¿La rutina te enjaula? Salir con las acciones mínimas

Los días siempre parecen los mismos, no pasa nada nuevo, la rutina se enfurece como en una película que siempre repite la misma escena? Puede suceder, pero ¿dónde estamos? Porque a menudo, cuando la rutina domina nuestras vidas, es que siempre estamos “en otro lugar”, nunca realmente presentes, con la mente siempre orientada hacia otra cosa.
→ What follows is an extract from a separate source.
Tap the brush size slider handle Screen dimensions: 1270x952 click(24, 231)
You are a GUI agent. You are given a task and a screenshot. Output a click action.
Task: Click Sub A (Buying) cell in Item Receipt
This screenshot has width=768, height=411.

He aquí el punto: si no estamos allí, la vida pierde su significado e inevitablemente caemos víctimas de la rutina . La vida es lo que sucede ahora, “de vez en cuando”, incluso lo más banal: perderla, lo perdemos todo. Es aquí donde se produce el milagro de la floración y nuestra tarea es hacer que nuestra planta germine, nada más. Nadie más puede hacer lo que nosotros hacemos con nuestro estilo, con nuestra forma de estar en el campo: lo que realmente importa es permanecer en la acción que estamos haciendo, cuando lo estamos haciendo. Es la mejor manera de recuperar el entusiasmo y alejarse de la rutina . ¿Cómo? Con acciones mínimas, hechas sin fin, en el puro placer de hacerlas: cuando no hay fines ni expectativas, todo se vuelve perfecto tal como es . Y esta es la felicidad descrita por la sabiduría de cada tiempo y lugar: dejar de corregir, apreciar incluso las pequeñas acciones diarias que nos alejan de la rutina .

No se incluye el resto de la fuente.